Alan has other worries - a lump present on his spine.  An almost constant presence in the work and thus in his mind.  It ultimately proves to be benign but it performs its task by constantly reminding him of his mortality as does his recall of the suicide and his neighbour's body after he drowned.

One criticism you could make of the work is that it perhaps is a little too allegorical - Alan in his 50s illustrating the decline of US capitalism.  He made his name and precarious fortune in sales of bicycles - a manufacturing industry - until he was wiped out by Chinese low cost manufacturing.  He is sitting  about waiting to be called by an oil rich nation playing on toys (ipads etc made by China).  There is a very funny scene of the American group being almost paralysed by the lack of wi-fi and stroking their smart phones like they were small pet animals to encourage them to connect to the net.  Ultimately and unsurprisingly the Chinese win the contract for the telecommunications as well leaving Alan to his debts and unsustainable lifestyle.  It IS obviously an allegory but I think the focus on a "successful" Western man wiped out by the credit crunch, his memories and his interaction with others lifts it from a purely period piece.

He befriends a Saudi driver who shows him the reality of life in the Kingdom. as does his wandering off the beaten track in the complex as he discovers the migrant labourers being used to  construct the King's folly of a city - which is a real thing.  This relationship does not end well - perhaps showing the distance of the US from the rest of the world. He also gets involved with two women - a Danish expat and a Saudi doctor - who remedies his lump - but proves to be quite impotent with both ; deliberately with the first and frustratingly with the latter.  Again the inability to consummate looks a little bit clunkily symbolic of modern American capitalism.

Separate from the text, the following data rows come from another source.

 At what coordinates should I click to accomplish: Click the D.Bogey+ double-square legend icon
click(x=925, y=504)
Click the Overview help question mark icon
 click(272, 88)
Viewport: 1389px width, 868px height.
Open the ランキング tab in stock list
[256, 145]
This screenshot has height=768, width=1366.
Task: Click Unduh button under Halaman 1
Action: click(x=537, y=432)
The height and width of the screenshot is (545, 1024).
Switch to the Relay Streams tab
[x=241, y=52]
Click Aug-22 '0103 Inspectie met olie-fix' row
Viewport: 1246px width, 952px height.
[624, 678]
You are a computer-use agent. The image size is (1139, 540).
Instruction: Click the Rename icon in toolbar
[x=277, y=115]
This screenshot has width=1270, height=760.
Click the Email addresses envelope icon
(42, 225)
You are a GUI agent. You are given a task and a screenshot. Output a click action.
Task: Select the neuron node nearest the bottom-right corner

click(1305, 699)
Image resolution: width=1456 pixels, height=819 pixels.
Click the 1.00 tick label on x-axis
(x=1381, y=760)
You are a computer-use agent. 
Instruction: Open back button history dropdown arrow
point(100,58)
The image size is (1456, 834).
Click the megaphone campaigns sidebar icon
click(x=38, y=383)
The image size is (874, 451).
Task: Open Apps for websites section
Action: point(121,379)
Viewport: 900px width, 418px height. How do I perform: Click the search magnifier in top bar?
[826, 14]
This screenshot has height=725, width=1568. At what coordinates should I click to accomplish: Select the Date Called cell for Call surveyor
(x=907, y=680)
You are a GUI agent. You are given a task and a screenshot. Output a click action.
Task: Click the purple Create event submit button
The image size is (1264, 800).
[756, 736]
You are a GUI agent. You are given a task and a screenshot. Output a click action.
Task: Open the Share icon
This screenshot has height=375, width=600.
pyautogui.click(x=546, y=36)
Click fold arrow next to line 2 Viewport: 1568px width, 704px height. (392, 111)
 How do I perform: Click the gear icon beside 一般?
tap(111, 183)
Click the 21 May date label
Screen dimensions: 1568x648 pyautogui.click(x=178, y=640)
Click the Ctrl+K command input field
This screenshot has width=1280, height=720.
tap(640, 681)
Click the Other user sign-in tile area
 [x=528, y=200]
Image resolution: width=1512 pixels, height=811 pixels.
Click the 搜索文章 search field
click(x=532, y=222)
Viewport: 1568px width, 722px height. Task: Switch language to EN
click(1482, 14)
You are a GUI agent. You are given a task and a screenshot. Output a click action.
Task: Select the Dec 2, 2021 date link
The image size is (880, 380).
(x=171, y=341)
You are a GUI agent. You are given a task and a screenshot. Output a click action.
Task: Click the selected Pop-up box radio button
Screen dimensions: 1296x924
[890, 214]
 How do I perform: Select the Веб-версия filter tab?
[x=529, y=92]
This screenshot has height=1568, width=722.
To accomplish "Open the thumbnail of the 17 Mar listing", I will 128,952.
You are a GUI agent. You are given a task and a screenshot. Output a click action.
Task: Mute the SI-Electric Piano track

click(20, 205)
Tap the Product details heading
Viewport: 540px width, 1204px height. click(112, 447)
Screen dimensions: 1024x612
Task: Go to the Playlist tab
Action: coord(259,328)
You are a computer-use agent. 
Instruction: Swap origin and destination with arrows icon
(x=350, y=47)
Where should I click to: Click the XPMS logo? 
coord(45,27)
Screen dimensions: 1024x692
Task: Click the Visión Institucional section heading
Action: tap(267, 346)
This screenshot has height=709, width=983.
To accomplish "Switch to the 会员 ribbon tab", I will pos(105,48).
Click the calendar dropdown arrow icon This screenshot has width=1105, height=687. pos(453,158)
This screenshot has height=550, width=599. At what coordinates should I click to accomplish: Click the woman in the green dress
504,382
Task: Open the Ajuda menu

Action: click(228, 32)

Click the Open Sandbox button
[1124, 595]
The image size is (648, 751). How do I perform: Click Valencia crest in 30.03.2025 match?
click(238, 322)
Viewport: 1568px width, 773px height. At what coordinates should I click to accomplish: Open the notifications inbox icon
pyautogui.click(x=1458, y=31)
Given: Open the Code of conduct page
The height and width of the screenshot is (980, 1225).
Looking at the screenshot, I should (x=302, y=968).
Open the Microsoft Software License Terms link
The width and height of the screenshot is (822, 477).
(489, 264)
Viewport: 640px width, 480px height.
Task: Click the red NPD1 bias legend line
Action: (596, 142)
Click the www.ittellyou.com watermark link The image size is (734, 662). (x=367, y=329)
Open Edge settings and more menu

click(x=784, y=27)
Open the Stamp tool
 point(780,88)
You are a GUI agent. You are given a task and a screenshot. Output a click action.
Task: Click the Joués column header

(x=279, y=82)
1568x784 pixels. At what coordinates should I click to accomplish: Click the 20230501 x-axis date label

Eggers has produced a very disciplined work here - his breakthrough and brilliant memoir a Heartbreaking work of Staggering Genius overflowed with prose - he used footnotes, tiny fonts, wrote in the margin.  This does the opposite.  It has lots of space but with it discusses all the issues surrounding globalisation, personal disintegration and mortality. Although I think it slightly overdoes the allegory the characterisation and humour lifts it from that.  A great read and although it adopts an old-ish prose style it is completely on the pulse of our 2014 world.